Packets are passed to the distributor component by having the distributor lcore thread call the “rte_distributor_process()” API
The worker lcores all share a single cache line with the distributor core in order to pass messages and packets to and from the worker. The process API call will poll all the worker cache lines to see what workers are requesting packets.
As workers request packets, the distributor takes packets from the set of packets passed in and distributes them to the workers. As it does so, it examines the “tag” – stored in the RSS hash field in the mbuf – for each packet and records what tags are being processed by each worker.
If the next packet in the input set has a tag which is already being processed by a worker, then that packet will be queued up for processing by that worker and given to it in preference to other packets when that work next makes a request for work. This ensures that no two packets with the same tag are processed in parallel, and that all packets with the same tag are processed in input order.
Once all input packets passed to the process API have either been distributed to workers or been queued up for a worker which is processing a given tag, then the process API returns to the caller.

Other functions which are available to the distributor lcore are:

rte_distributor_returned_pkts()
rte_distributor_flush()
rte_distributor_clear_returns()

Of these the most important API call is “rte_distributor_returned_pkts()” which should only be called on the lcore which also calls the process API. It returns to the caller all packets which have finished processing by all worker cores. Within this set of returned packets, all packets sharing the same tag will be returned in their original order.

NOTE: If worker lcores buffer up packets internally for transmission in bulk afterwards, the packets sharing a tag will likely get out of order. Once a worker lcore requests a new packet, the distributor assumes that it has completely finished with the previous packet and therefore that additional packets with the same tag can safely be distributed to other workers – who may then flush their buffered packets sooner and cause packets to get out of order.

NOTE: No packet ordering guarantees are made about packets which do not share a common packet tag.

Using the process and returned_pkts API, the following application workflow can be used, while allowing packet order within a packet flow – identified by a tag – to be maintained.
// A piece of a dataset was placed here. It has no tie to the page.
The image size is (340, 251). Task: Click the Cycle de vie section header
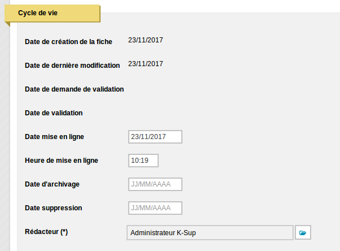(x=53, y=13)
Fig. 31.2 Application workflow

The flush and clear_returns API calls, mentioned previously, are likely of less use that the process and returned_pkts APIS, and are principally provided to aid in unit testing of the library. Descriptions of these functions and their use can be found in the DPDK API Reference document.

31.2. Worker Operation

Worker cores are the cores which do the actual manipulation of the packets distributed by the packet distributor. Each worker calls “rte_distributor_get_pkt()” API to request a new packet when it has finished processing the previous one. [The previous packet should be returned to the distributor component by passing it as the final parameter to this API call.]

Since it may be desirable to vary the number of worker cores, depending on the traffic load i.e. to save power at times of lighter load, it is possible to have a worker stop processing packets by calling “rte_distributor_return_pkt()” to indicate that it has finished the current packet and does not want a new one.